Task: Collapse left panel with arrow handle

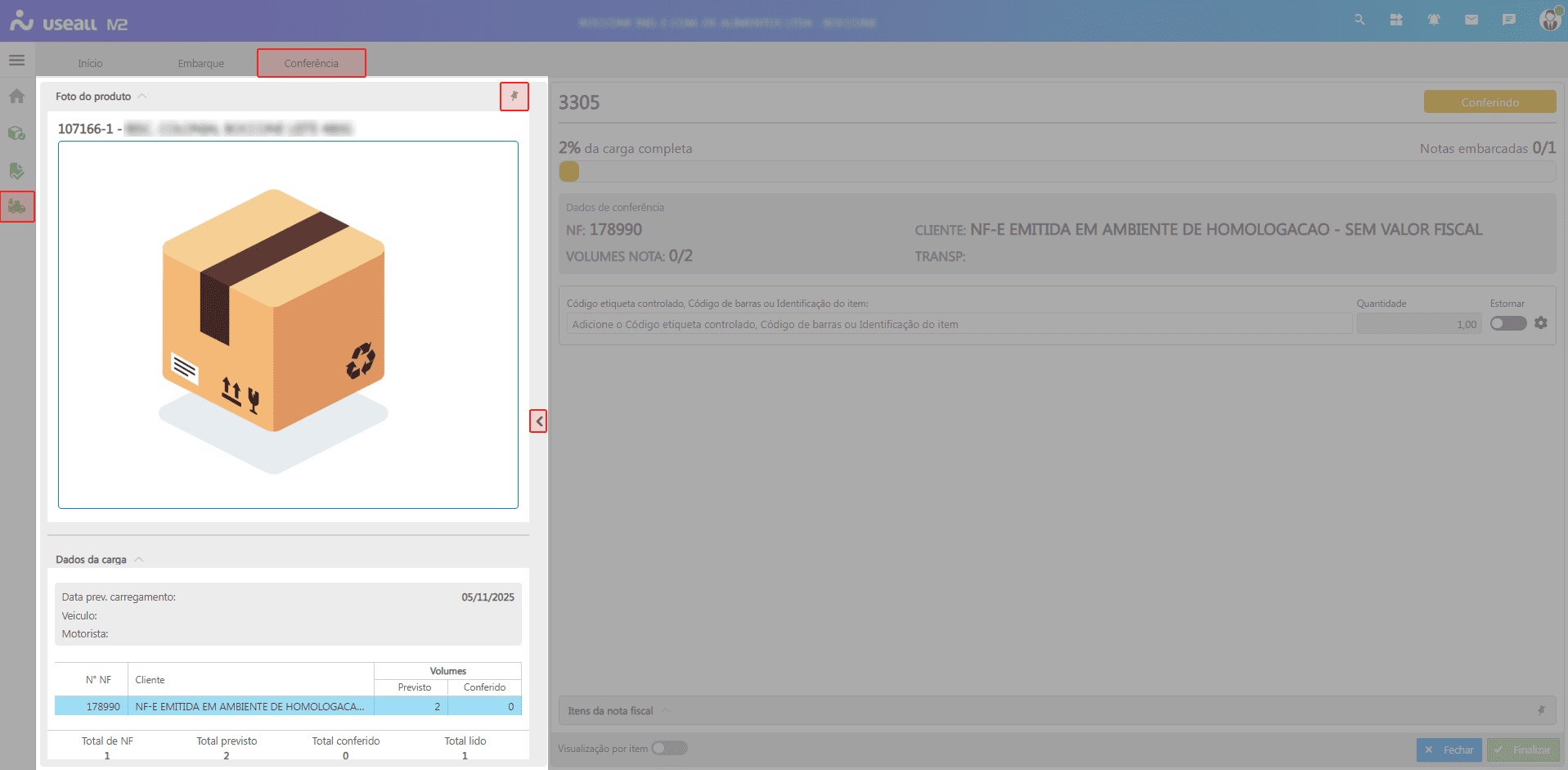Action: point(538,421)
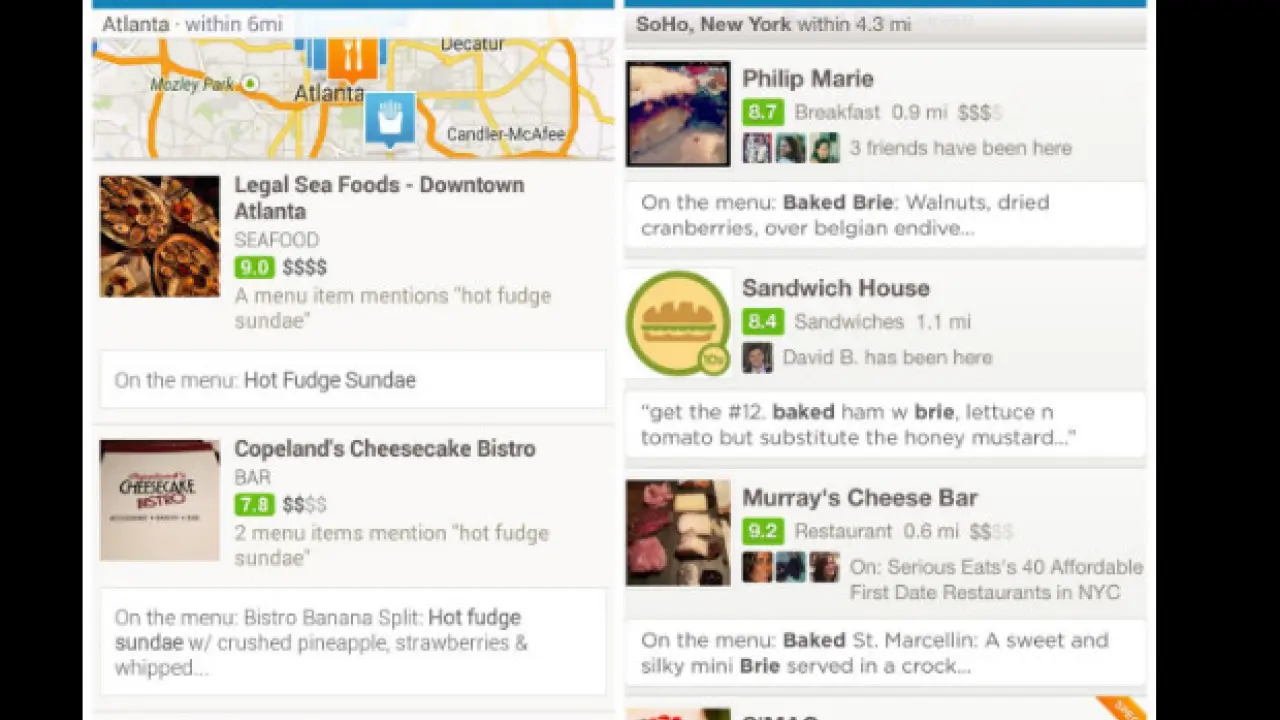Open Legal Sea Foods food photo
1280x720 pixels.
click(160, 237)
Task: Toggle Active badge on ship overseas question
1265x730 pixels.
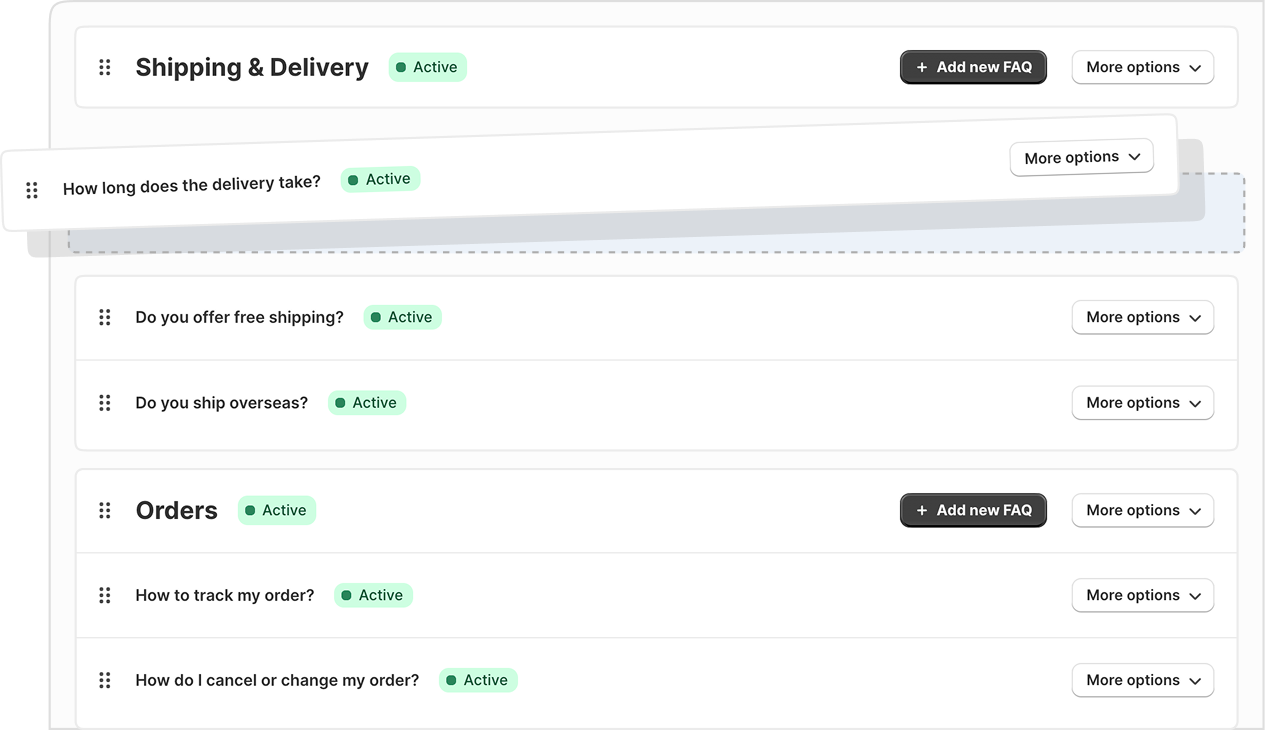Action: coord(366,403)
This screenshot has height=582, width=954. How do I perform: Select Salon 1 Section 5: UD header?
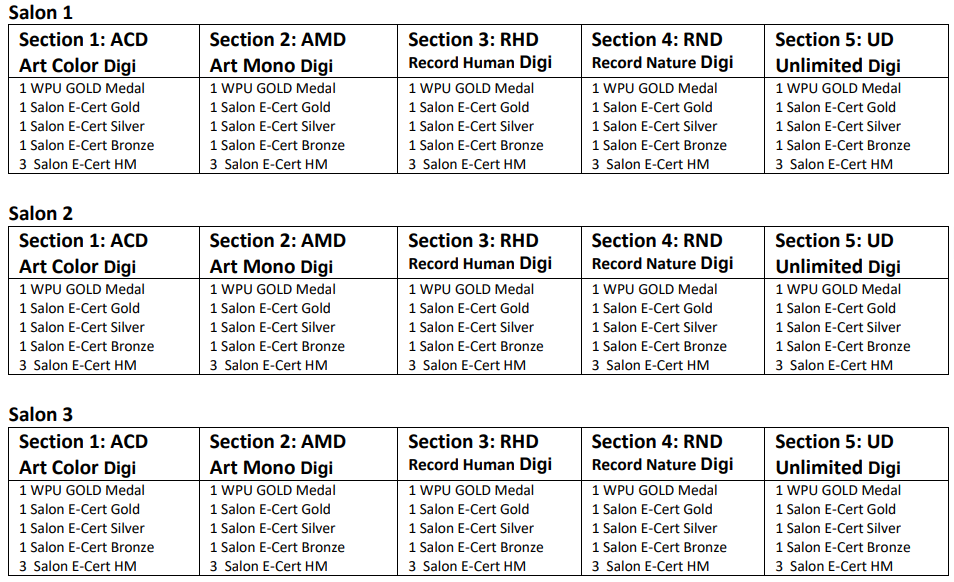pos(834,40)
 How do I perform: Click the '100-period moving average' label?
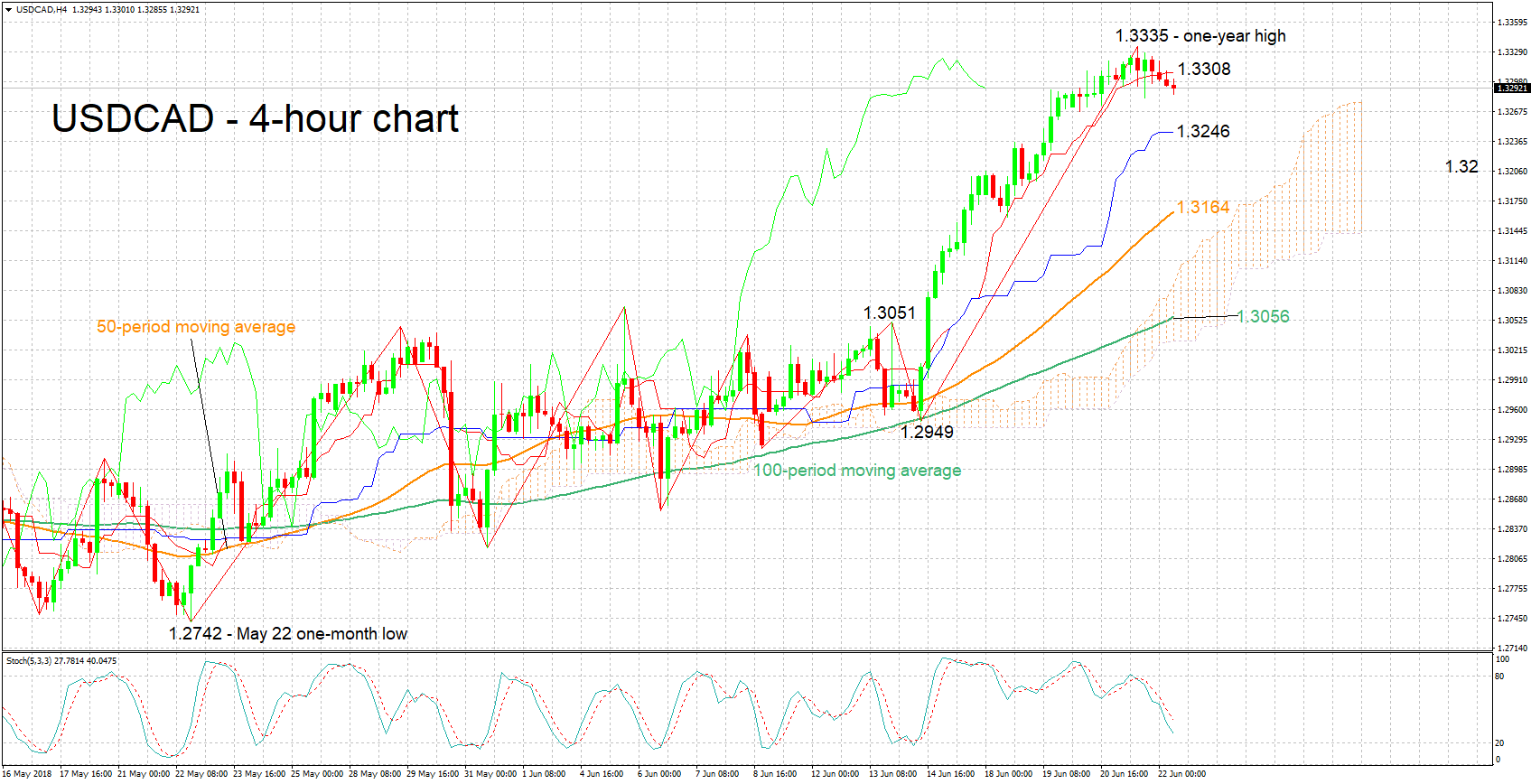point(857,471)

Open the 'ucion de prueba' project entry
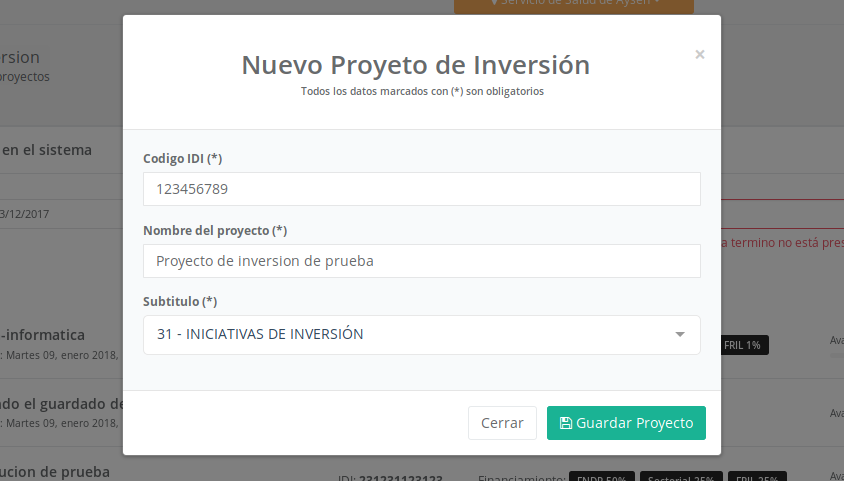56,471
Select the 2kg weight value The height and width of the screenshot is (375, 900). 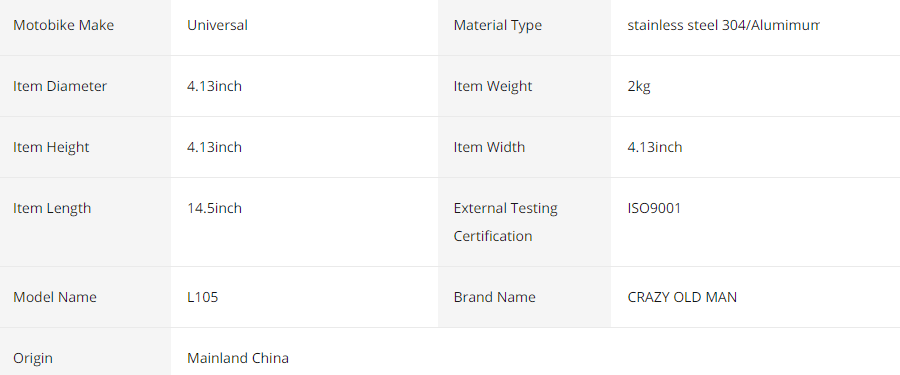pyautogui.click(x=638, y=86)
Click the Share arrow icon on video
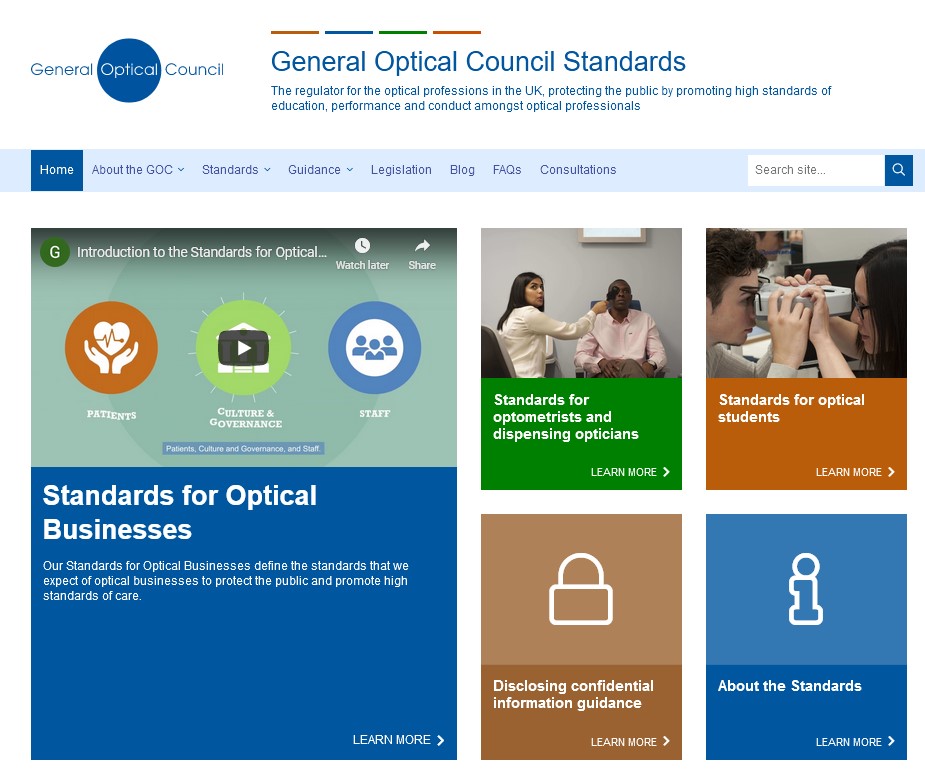The image size is (925, 772). (422, 246)
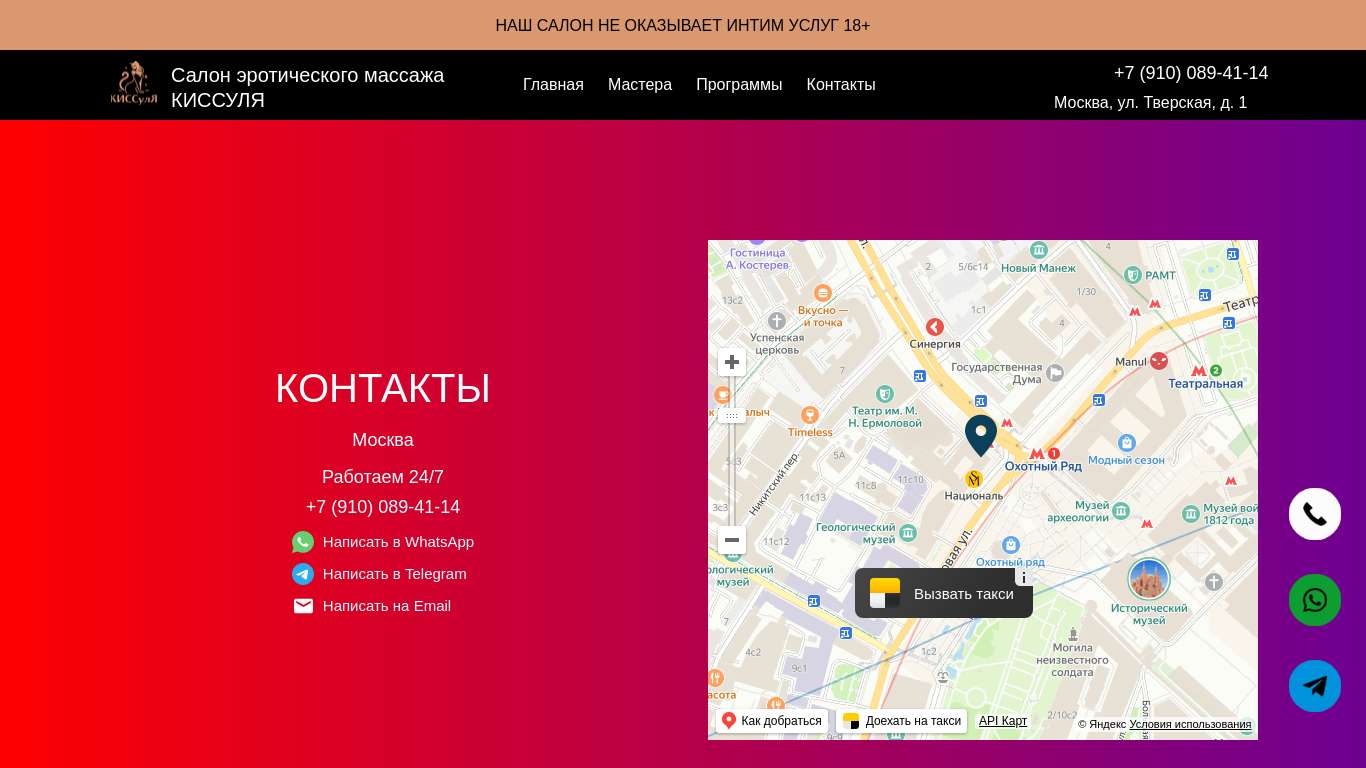This screenshot has height=768, width=1366.
Task: Click the Как добраться button
Action: 772,721
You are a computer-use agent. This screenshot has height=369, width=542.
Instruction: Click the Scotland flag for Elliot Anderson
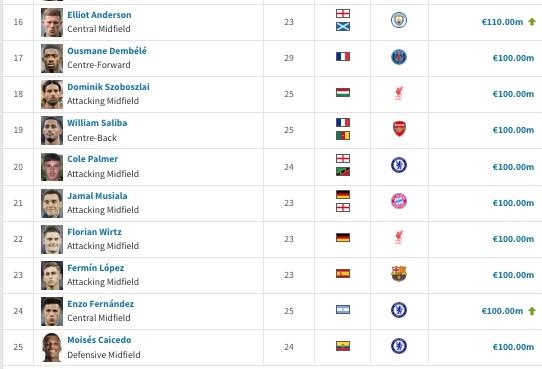(343, 27)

* * *

Your objective
Beginning at the line that contains "You are a computer-use", copy each remaining line of the records exactly, through the final one. Omit the pictures.

Expected answer
You are a computer-use agent. This screenshot has height=369, width=542.
Instruction: Click the Scotland flag for Elliot Anderson
(343, 27)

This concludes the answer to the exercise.